By Dr. Richard Bedlack
I woke up this morning to the terrible news that Stephen Hawking died. While I never met the man, and didn’t really understand all he was saying about black holes, I learned a lot from him about what is possible for people with ALS.
At his diagnosis, Hawking was reportedly told that he would only live a few years and that there was nothing that could be done for him.
He beat his prognosis by many decades. While he appeared to decline a lot in the beginning of his illness, his progression seemed to slow, or even stop in later years. His course opened my eyes to the idea that there can be marked variability between people with ALS, and even within a given patient at different times.
I have since validated this single observation in the 2,000 people with ALS I have seen at the Duke ALS Clinic and in a large database called PRO-ACT. Much to my surprise, I have even found a small group of people with ALS who regain significant amounts of lost function.
Our community now has a lot of interesting research underway to try and understand this variability. If we can figure out why some people with ALS’ progression is very slow, stops, or reverses, we might be able to make this happen more often.
It wasn’t just the length of Stephen Hawking’s life that was remarkable, it was all that he packed into it. He wrote papers and books that expanded our knowledge of the universe, traveled all over the world giving scientific lectures and making hilarious appearances on popular television programs, like “The Simpsons” and “Big Bang Theory,” and had a large family that appeared to love him very much.
While ALS weakened his muscles, it clearly did not touch his spirit. The equipment he had, including his power wheelchair and speech-generating device, undoubtedly helped make these remarkable achievements possible, as well.
I will continue to mention Stephen Hawking whenever I make a new diagnosis of ALS in my patients, pointing out that it is possible for people with ALS to live long and absolutely amazing lives with this disease, and that there are things our clinics can offer to help.
About the Author
Richard S. Bedlack Jr., MD, PhD, MS, grew up in a small town in central Connecticut. He went to college at William and Mary in Williamsburg, Va., then back to Connecticut for an MD and PhD in Neuroscience at the University of Connecticut. Finally, he came to Duke University, where he completed his Medicine Internship, Neurology Residency, Neuromuscular Fellowship, and Masters in Clinical Research Science.
He is currently a Professor of Medicine/Neurology at Duke, and Director of the Duke ALS Clinic. He has won numerous awards for teaching and patient care, received ALS research grants, participated in ALS clinical trials, published more than 100 ALS articles, and recently edited a new book called ALS: A Patient Care Guide for Clinicians. He is the leader of the international ALSUntangled program, which utilizes social networking to investigate alternative and off-label treatment options for patients with ALS. He lives in Durham, N.C., with his wife Shelly and two mischievous cats.

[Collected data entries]
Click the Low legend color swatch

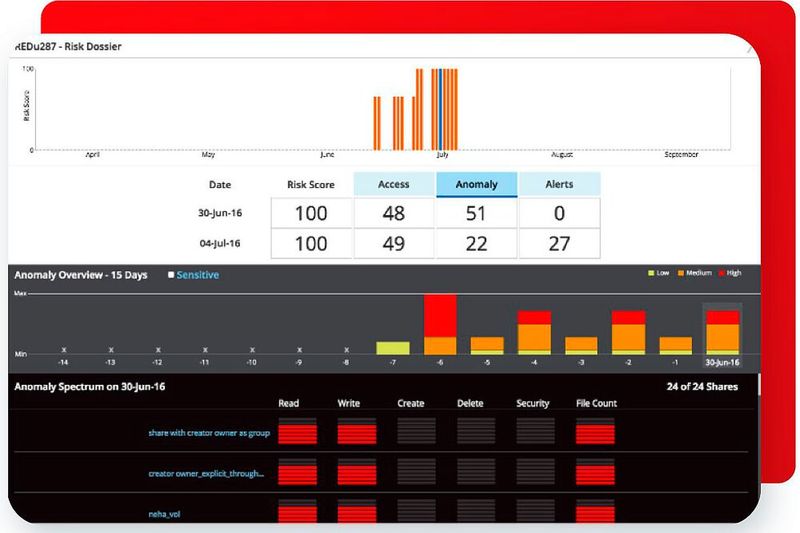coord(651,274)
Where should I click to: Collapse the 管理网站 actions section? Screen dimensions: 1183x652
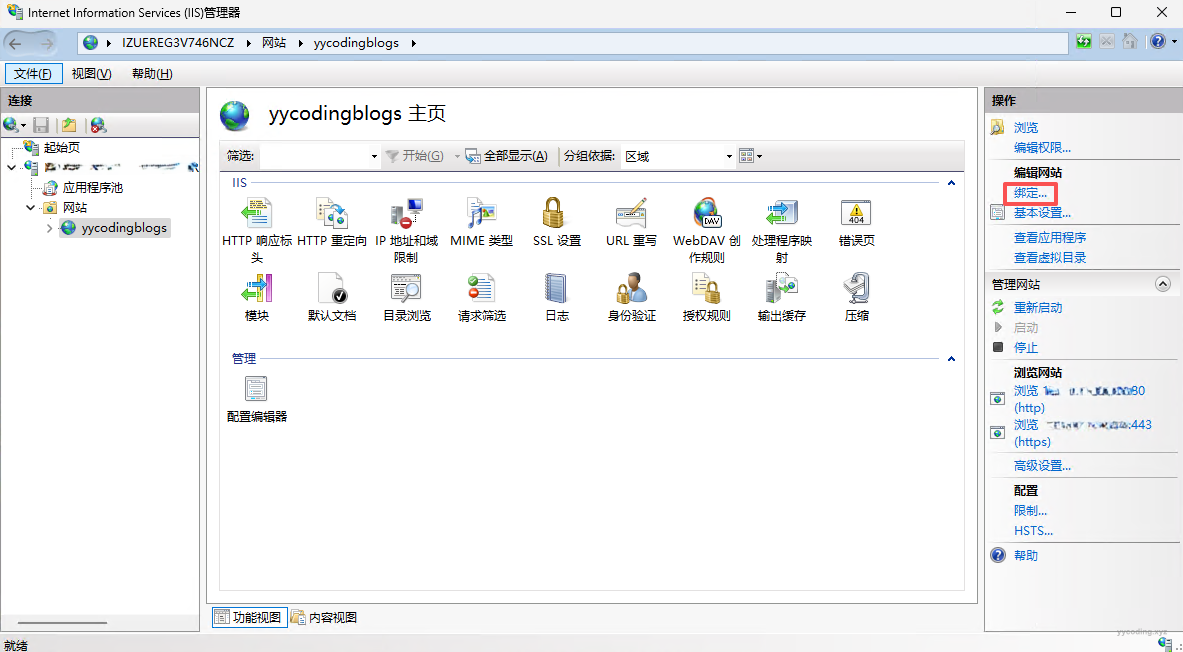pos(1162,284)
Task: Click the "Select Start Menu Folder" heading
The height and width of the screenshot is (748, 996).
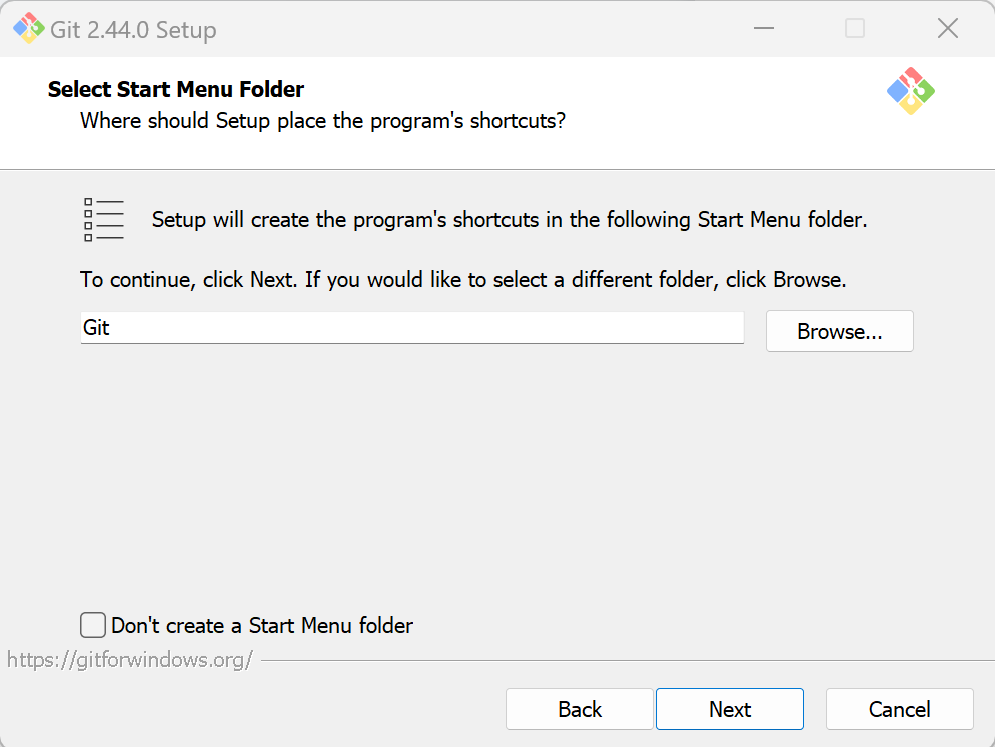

- Things to do -
**A)** Repeat everything in the piece on Stephen Hawking from "By Dr. Richard" down to "at different times.".
**B)** Answer these questions using the piece on Stephen Hawking:
(i) How many people with ALS has the author seen at the Duke ALS Clinic?
(ii) Which two television programs does the piece name as ones Hawking appeared on?
(iii) Where does the author live?

- Set of answers -
**A)**
By Dr. Richard Bedlack
I woke up this morning to the terrible news that Stephen Hawking died. While I never met the man, and didn’t really understand all he was saying about black holes, I learned a lot from him about what is possible for people with ALS.
At his diagnosis, Hawking was reportedly told that he would only live a few years and that there was nothing that could be done for him.
He beat his prognosis by many decades. While he appeared to decline a lot in the beginning of his illness, his progression seemed to slow, or even stop in later years. His course opened my eyes to the idea that there can be marked variability between people with ALS, and even within a given patient at different times.

**B)**
(i) 2,000
(ii) "The Simpsons" and "Big Bang Theory"
(iii) Durham, N.C.